Written exercise
Please report, copied in full, every line in the listing below that contains the word "checkbox".

Extracted data
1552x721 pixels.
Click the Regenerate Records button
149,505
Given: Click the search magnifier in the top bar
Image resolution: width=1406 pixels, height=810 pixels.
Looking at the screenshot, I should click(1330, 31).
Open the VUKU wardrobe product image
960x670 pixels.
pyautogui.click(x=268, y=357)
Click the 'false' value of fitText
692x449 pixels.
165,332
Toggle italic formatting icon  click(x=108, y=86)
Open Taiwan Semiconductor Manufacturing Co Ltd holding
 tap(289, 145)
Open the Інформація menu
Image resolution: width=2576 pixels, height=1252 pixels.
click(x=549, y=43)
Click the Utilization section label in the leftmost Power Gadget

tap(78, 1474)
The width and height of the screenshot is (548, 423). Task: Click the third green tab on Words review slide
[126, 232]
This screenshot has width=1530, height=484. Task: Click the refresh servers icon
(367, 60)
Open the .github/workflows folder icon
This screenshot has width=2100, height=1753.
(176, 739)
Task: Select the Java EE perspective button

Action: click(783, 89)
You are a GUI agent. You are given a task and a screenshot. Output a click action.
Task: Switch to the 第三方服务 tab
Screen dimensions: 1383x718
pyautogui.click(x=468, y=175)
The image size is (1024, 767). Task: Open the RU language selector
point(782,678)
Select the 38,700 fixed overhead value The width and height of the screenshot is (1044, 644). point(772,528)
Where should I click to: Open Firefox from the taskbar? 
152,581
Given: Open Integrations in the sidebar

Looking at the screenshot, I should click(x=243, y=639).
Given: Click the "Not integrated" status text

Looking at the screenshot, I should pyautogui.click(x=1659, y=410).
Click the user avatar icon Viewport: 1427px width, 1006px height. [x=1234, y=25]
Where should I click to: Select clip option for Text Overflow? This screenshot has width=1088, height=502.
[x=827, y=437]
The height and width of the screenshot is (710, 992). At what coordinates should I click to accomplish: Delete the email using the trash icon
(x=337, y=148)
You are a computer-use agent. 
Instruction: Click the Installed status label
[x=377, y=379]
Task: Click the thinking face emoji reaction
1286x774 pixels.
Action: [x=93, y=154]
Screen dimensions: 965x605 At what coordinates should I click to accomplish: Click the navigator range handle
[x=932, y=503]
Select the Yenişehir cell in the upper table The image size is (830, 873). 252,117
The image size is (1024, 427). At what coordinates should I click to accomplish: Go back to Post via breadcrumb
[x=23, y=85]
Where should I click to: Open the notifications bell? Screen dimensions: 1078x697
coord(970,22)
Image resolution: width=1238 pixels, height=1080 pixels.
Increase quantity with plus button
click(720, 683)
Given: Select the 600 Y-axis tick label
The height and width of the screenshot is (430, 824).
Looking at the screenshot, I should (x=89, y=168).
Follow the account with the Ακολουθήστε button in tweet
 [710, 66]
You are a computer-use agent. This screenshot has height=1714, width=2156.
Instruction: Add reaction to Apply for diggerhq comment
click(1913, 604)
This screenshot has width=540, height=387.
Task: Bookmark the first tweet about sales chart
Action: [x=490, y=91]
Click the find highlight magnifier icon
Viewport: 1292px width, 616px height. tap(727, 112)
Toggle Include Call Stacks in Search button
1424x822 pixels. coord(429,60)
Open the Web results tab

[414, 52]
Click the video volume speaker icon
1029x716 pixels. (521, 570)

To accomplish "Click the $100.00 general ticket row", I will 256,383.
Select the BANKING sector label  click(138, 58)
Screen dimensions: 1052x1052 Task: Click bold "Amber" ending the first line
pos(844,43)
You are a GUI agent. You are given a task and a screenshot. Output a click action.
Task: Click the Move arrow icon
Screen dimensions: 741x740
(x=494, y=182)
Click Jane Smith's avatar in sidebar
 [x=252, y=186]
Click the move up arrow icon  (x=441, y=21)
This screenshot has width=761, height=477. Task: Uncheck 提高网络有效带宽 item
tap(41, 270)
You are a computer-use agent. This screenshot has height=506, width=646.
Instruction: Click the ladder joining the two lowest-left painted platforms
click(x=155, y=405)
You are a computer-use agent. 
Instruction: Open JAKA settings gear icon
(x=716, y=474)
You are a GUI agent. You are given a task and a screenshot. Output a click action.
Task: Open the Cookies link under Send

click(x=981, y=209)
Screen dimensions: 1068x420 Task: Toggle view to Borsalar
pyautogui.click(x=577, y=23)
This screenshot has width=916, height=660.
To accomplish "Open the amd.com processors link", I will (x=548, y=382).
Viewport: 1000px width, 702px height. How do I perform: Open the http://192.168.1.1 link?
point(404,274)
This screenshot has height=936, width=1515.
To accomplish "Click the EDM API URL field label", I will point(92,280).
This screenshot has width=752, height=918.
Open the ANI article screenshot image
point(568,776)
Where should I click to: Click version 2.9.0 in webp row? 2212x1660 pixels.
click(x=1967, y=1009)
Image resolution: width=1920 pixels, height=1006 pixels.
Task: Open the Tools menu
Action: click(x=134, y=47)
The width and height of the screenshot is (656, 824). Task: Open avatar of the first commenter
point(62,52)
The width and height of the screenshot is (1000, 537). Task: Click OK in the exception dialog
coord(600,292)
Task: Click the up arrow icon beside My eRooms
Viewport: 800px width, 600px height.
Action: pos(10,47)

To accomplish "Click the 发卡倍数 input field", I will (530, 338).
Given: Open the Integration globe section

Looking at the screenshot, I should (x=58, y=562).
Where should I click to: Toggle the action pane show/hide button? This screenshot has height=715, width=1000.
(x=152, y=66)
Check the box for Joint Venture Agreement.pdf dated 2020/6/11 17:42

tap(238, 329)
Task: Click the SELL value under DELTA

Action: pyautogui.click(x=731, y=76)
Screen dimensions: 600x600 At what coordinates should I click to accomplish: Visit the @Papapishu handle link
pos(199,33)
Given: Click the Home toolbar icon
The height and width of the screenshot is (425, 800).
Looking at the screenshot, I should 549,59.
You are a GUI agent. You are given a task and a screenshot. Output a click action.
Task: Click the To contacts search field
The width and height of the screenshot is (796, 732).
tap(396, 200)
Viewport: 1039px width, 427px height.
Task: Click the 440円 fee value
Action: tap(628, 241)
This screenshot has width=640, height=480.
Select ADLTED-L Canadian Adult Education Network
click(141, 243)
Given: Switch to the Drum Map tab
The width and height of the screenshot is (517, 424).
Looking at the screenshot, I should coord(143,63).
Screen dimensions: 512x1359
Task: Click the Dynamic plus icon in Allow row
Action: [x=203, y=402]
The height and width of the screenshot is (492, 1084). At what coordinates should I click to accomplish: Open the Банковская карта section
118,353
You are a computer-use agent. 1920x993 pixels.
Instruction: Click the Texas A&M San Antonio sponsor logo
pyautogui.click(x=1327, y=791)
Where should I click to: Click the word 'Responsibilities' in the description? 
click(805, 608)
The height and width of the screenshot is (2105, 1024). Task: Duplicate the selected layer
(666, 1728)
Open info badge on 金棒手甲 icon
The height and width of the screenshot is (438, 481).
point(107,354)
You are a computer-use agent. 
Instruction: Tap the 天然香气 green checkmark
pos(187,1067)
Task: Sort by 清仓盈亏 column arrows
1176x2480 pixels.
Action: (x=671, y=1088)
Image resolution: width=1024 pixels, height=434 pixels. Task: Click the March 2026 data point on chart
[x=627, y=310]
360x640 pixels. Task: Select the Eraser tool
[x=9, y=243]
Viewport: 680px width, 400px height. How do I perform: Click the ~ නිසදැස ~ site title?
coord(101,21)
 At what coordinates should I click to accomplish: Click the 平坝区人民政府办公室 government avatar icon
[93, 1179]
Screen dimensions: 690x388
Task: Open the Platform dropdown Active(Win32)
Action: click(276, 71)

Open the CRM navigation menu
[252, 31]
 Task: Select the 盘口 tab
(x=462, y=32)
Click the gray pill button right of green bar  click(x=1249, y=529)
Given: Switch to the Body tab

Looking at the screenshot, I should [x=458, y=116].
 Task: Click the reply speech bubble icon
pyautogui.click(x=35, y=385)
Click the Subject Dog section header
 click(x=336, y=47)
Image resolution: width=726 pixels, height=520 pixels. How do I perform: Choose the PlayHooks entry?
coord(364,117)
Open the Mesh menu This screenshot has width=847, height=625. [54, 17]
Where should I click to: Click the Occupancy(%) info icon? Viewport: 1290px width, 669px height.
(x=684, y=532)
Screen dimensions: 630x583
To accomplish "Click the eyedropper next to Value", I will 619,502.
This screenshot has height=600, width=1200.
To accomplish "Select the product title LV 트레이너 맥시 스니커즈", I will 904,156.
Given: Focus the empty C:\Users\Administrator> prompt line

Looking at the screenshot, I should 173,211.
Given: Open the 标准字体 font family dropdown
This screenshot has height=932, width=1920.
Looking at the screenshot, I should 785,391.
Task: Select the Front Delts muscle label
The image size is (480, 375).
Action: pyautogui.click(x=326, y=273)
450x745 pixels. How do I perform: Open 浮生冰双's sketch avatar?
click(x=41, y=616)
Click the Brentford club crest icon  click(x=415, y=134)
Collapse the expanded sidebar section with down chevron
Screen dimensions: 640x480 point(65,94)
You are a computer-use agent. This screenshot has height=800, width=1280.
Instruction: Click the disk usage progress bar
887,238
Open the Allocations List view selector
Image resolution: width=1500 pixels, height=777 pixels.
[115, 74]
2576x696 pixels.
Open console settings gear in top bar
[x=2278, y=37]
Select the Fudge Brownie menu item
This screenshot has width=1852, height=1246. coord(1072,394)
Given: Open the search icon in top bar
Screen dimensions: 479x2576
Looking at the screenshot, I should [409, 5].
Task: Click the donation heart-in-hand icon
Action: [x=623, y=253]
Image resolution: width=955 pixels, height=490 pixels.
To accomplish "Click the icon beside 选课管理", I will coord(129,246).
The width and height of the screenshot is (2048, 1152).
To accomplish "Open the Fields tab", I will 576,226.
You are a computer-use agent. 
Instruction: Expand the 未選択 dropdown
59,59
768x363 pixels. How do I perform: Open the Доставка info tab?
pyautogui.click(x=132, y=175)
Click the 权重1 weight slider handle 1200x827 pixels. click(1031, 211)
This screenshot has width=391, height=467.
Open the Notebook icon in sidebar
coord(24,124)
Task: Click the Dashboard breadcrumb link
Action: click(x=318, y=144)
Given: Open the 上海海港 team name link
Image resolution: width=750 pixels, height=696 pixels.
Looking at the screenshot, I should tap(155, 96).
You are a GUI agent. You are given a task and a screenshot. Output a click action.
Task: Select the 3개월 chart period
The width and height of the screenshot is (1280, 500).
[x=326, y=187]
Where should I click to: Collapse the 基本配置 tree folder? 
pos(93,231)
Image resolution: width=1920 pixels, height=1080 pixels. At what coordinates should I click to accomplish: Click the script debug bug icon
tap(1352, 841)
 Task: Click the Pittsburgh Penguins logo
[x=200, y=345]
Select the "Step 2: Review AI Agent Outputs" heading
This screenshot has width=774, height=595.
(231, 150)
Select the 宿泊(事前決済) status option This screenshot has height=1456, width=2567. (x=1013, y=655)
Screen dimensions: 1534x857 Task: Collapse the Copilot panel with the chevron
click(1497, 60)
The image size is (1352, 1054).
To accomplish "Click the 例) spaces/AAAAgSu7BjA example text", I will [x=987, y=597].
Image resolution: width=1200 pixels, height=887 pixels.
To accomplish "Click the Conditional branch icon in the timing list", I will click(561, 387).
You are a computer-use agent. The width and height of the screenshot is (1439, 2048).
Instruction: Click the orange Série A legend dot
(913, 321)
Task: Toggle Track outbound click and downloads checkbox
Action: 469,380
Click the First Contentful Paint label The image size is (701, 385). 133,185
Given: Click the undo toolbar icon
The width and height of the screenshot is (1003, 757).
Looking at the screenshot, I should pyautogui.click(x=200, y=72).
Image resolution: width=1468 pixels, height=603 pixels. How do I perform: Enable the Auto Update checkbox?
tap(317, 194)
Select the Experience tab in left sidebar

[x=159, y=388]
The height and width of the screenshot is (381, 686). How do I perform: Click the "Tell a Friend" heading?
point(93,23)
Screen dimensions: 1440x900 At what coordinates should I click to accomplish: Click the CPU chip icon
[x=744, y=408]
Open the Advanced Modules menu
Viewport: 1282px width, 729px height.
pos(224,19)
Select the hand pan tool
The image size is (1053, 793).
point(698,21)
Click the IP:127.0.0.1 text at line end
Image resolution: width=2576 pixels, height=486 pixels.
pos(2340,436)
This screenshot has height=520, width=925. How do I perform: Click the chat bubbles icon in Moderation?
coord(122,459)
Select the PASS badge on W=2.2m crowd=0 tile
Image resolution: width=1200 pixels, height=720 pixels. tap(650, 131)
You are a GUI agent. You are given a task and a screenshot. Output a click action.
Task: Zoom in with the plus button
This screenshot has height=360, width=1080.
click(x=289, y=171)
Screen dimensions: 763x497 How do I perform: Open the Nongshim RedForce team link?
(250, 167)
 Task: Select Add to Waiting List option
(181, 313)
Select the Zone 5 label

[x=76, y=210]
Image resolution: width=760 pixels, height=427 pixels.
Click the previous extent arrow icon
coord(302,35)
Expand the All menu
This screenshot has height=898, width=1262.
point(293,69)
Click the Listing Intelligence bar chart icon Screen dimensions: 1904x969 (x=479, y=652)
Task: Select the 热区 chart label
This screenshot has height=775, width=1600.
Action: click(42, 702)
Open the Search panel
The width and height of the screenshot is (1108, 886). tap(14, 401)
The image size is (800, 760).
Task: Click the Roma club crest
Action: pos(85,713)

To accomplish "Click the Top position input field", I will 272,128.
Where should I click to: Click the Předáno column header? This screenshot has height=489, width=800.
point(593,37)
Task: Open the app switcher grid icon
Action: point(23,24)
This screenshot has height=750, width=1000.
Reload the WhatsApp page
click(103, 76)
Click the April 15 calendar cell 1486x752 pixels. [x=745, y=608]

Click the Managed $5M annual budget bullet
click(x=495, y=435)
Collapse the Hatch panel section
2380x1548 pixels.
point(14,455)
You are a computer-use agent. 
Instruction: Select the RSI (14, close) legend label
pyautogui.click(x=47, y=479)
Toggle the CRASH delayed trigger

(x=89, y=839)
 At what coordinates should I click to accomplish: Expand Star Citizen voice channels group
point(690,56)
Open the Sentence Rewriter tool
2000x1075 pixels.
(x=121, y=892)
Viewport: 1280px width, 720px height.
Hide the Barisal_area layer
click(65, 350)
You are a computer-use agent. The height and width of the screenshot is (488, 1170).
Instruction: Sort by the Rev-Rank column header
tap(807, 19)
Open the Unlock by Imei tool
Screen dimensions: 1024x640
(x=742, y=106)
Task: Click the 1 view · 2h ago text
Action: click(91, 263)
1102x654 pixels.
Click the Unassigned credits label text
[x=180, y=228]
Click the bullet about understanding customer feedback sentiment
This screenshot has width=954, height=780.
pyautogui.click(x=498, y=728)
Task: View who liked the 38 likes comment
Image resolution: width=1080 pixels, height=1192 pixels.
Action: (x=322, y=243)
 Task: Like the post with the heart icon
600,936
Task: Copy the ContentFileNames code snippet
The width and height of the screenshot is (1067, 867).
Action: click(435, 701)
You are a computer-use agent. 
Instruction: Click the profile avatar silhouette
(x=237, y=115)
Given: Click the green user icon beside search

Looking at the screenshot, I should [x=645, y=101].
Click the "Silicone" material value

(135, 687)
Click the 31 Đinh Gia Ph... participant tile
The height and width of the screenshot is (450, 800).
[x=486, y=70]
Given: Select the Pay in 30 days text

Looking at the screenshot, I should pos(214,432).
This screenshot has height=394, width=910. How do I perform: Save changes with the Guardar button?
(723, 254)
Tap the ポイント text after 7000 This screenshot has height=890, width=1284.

Full response
Task: Toggle Track outbound click and downloads checkbox
Image resolution: width=1468 pixels, height=603 pixels. How do I perform: Enable the Auto Update checkbox?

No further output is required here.